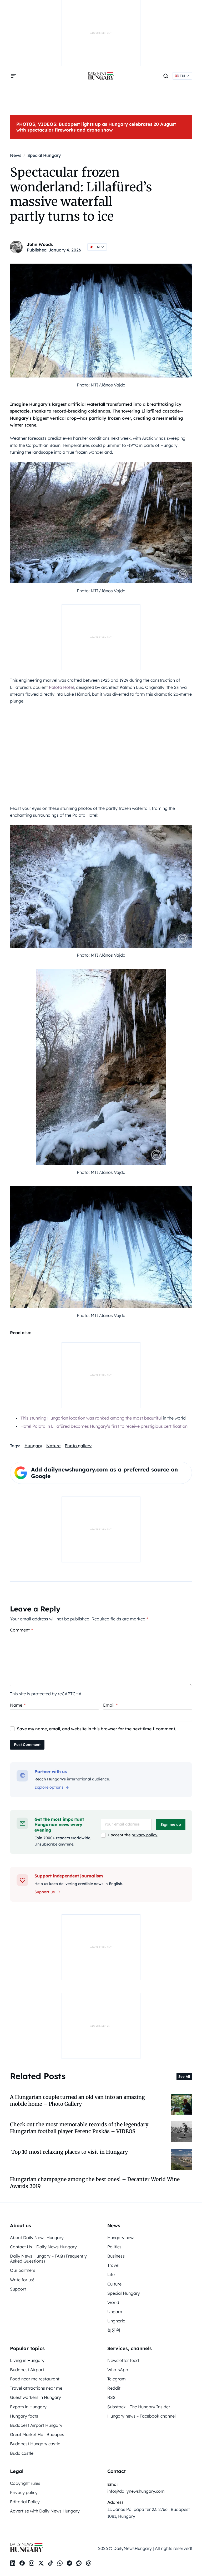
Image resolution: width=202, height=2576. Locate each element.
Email (110, 1705)
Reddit (113, 2388)
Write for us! (22, 2279)
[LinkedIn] (12, 2563)
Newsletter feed (123, 2360)
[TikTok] (50, 2563)
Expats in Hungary (28, 2406)
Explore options (48, 1787)
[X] (41, 2563)
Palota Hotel (61, 687)
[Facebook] (22, 2563)
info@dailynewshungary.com (136, 2491)
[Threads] (88, 2563)
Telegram (116, 2378)
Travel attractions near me (36, 2388)
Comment (21, 1630)
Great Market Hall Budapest (38, 2434)
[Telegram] (69, 2563)
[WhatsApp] (60, 2563)
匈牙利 (113, 2330)
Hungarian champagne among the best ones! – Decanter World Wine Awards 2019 (95, 2182)
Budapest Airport (27, 2369)
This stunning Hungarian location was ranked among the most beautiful (91, 1418)
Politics (114, 2246)
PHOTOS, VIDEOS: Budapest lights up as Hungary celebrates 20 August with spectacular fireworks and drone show (96, 127)
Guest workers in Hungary (35, 2397)
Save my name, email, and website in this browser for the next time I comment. (96, 1728)
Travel (113, 2265)
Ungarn (114, 2311)
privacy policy (144, 1835)
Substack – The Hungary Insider (138, 2406)
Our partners (22, 2270)
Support (18, 2289)
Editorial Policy (25, 2501)
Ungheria (116, 2320)
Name (18, 1705)
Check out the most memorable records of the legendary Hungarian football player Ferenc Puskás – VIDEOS (79, 2127)
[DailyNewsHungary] (101, 76)
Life (111, 2274)
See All (184, 2076)
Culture (114, 2284)
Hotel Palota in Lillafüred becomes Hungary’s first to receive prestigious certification (104, 1426)
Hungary (33, 1445)
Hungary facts (24, 2416)
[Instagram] (31, 2563)
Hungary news (121, 2237)
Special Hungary (123, 2293)
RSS (111, 2397)
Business (116, 2256)
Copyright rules (25, 2483)
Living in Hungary (27, 2360)
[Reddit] (79, 2563)
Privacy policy (24, 2492)
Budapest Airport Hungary (36, 2425)
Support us (44, 1892)
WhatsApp (117, 2369)
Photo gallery (78, 1445)
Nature (53, 1445)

════════════════════

REQUIREMENT
From the material above, retype precisely the lines between the line holding "Editorial Policy (25, 2501)" and the line holding "Culture (114, 2284)", inclusive, and nothing beyond them.

WRITTEN RESPONSE
Editorial Policy (25, 2501)
Ungheria (116, 2320)
Name (18, 1705)
Check out the most memorable records of the legendary Hungarian football player Ferenc Puskás – VIDEOS (79, 2127)
[DailyNewsHungary] (101, 76)
Life (111, 2274)
See All (184, 2076)
Culture (114, 2284)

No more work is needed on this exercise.